Assigned task:
Could you repeat, word for word, the stretch of the DNS troubleshooting guide below from "# Check DNS resolution" through "systemd-resolved (if needed)"?

═══ Extract to read ═══

Capture DNS traffic:

# tcpdump
sudo tcpdump -i any port 53 -w dns.pcap

# Wireshark filter
dns

# Analyze:
# - Query/response times
# - Failed queries
# - Unusual patterns
# - Error codes

DNS response codes:

NOERROR (0): Success
FORMERR (1): Format error
SERVFAIL (2): Server failure
NXDOMAIN (3): Non-existent domain
NOTIMP (4): Not implemented
REFUSED (5): Query refused

Platform-Specific Issues

Windows

Common issues:

DNS Client service stopped
Incorrect adapter DNS settings
IPv6 DNS issues
Network adapter problems

Troubleshooting:

# Check DNS Client service
sc query Dnscache

# Start if stopped
net start Dnscache

# Reset network stack
netsh winsock reset
netsh int ip reset
ipconfig /flushdns

# Reset adapter
netsh interface ip reset
netsh interface ipv6 reset

# Disable IPv6 (if causing issues)
netsh interface ipv6 set global randomizeidentifiers=disabled

macOS

Common issues:

mDNSResponder issues
Network location problems
VPN DNS conflicts

Troubleshooting:

# Restart mDNSResponder
sudo killall -HUP mDNSResponder

# Flush DNS
sudo dscacheutil -flushcache

# Reset network
sudo ifconfig en0 down
sudo ifconfig en0 up

# Check DNS settings
scutil --dns

# Network location
networksetup -listallnetworkservices
networksetup -getdnsservers Wi-Fi

Linux

Common issues:

systemd-resolved conflicts
NetworkManager DNS
/etc/resolv.conf overwritten
dnsmasq conflicts

Troubleshooting:

# Check DNS resolution service
systemctl status systemd-resolved

# Check resolv.conf
cat /etc/resolv.conf

# If symlink to systemd-resolved
ls -l /etc/resolv.conf

# Restart NetworkManager
sudo systemctl restart NetworkManager

# Disable systemd-resolved (if needed)

═══ Data to examine ═══

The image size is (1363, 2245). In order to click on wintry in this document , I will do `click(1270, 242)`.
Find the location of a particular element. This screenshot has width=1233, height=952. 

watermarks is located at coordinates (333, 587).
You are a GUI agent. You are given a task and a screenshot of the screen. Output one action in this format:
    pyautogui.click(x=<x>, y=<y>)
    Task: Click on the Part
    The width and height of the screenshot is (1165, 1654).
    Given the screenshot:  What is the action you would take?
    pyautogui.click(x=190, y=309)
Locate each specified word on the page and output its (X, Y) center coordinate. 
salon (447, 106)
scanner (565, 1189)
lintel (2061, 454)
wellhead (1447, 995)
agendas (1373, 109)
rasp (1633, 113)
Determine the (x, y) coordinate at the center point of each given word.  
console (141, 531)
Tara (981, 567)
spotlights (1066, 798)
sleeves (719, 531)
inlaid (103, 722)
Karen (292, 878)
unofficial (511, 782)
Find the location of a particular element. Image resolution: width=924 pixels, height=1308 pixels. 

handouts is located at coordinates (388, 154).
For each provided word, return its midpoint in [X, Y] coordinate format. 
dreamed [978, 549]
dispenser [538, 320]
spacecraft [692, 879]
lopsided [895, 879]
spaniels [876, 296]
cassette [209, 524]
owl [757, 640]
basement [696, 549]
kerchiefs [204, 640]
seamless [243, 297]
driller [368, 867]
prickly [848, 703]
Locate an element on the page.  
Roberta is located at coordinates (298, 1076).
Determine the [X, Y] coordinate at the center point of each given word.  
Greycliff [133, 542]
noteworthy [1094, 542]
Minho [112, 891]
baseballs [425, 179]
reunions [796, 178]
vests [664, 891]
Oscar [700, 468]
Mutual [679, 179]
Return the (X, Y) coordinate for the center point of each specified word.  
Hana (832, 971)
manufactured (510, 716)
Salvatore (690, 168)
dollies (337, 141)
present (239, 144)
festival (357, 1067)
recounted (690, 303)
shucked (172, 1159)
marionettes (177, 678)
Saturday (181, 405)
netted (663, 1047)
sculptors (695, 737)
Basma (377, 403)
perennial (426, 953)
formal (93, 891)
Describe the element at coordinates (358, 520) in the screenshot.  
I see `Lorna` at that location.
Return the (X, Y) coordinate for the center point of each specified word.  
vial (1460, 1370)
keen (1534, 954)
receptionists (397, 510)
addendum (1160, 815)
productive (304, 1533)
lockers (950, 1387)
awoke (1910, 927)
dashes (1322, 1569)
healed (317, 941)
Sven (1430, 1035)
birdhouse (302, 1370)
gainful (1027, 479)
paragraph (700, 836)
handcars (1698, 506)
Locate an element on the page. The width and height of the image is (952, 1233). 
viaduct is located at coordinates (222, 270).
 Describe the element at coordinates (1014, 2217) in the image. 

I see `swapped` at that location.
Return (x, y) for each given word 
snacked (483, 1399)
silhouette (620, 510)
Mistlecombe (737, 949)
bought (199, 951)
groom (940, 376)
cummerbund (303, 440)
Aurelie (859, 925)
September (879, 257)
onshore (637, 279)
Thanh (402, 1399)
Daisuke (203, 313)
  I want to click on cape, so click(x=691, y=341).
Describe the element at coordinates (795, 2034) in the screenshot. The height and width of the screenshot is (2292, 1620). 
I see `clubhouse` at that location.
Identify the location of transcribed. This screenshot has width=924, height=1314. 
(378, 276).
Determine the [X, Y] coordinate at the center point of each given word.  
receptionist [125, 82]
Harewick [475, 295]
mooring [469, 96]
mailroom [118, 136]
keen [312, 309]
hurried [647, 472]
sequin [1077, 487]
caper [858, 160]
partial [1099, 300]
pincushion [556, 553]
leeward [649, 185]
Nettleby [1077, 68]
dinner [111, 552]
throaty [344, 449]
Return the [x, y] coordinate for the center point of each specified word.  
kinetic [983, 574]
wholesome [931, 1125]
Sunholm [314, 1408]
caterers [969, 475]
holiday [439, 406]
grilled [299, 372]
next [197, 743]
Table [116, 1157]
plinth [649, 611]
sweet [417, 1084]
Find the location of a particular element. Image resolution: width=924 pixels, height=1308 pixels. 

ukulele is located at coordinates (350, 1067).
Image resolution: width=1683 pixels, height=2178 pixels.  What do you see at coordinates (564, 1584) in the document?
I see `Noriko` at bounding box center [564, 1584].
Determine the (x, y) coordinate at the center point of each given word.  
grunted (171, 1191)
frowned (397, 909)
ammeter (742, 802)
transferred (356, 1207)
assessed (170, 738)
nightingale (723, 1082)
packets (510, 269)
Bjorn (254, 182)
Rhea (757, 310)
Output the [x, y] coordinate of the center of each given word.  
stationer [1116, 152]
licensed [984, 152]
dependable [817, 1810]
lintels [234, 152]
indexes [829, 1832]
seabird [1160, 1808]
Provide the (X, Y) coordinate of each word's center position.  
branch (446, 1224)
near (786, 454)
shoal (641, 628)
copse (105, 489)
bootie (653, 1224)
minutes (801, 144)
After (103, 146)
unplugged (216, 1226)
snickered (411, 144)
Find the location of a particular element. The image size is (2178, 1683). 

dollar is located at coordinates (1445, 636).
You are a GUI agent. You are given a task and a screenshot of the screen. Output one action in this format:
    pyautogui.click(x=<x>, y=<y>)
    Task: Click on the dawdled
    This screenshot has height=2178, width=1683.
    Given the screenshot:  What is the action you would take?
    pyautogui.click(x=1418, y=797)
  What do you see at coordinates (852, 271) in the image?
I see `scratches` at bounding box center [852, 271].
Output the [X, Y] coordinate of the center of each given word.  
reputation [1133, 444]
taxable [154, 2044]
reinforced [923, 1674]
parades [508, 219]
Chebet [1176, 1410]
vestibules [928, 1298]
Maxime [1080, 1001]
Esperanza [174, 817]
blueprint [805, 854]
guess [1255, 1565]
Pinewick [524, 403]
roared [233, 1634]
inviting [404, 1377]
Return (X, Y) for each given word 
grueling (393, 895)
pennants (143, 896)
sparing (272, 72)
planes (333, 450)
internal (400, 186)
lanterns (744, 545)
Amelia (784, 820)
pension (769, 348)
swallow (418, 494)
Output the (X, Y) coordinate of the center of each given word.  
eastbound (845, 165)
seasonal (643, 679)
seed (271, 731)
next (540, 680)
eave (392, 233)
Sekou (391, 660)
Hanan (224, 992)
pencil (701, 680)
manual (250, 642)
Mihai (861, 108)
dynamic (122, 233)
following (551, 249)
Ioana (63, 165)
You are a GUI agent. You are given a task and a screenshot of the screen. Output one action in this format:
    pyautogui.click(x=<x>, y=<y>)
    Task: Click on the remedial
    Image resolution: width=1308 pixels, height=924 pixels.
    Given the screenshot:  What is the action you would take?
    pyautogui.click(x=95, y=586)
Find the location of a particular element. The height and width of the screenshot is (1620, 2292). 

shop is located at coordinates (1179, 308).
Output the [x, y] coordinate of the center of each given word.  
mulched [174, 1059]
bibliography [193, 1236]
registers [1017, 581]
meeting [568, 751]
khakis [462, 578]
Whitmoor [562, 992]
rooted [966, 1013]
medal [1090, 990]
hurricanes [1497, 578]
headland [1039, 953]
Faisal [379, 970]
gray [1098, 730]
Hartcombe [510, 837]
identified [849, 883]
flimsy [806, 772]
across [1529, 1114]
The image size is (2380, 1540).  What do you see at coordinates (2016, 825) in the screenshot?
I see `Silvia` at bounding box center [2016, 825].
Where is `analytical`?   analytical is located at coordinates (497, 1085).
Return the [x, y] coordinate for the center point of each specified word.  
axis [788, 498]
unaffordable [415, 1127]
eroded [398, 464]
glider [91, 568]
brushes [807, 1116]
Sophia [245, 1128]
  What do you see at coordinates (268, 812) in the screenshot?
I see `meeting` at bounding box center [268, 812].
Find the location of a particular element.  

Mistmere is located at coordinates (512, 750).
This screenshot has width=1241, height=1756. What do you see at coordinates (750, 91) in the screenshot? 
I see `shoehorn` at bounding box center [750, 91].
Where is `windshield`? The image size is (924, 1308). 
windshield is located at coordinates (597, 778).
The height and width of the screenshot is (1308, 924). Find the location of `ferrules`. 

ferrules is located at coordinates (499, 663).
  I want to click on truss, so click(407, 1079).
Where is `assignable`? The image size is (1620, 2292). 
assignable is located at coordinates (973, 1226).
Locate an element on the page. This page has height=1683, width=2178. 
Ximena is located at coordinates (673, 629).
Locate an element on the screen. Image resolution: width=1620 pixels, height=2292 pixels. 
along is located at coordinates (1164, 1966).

═══

Output of the exercise:
# Check DNS resolution service
systemctl status systemd-resolved

# Check resolv.conf
cat /etc/resolv.conf

# If symlink to systemd-resolved
ls -l /etc/resolv.conf

# Restart NetworkManager
sudo systemctl restart NetworkManager

# Disable systemd-resolved (if needed)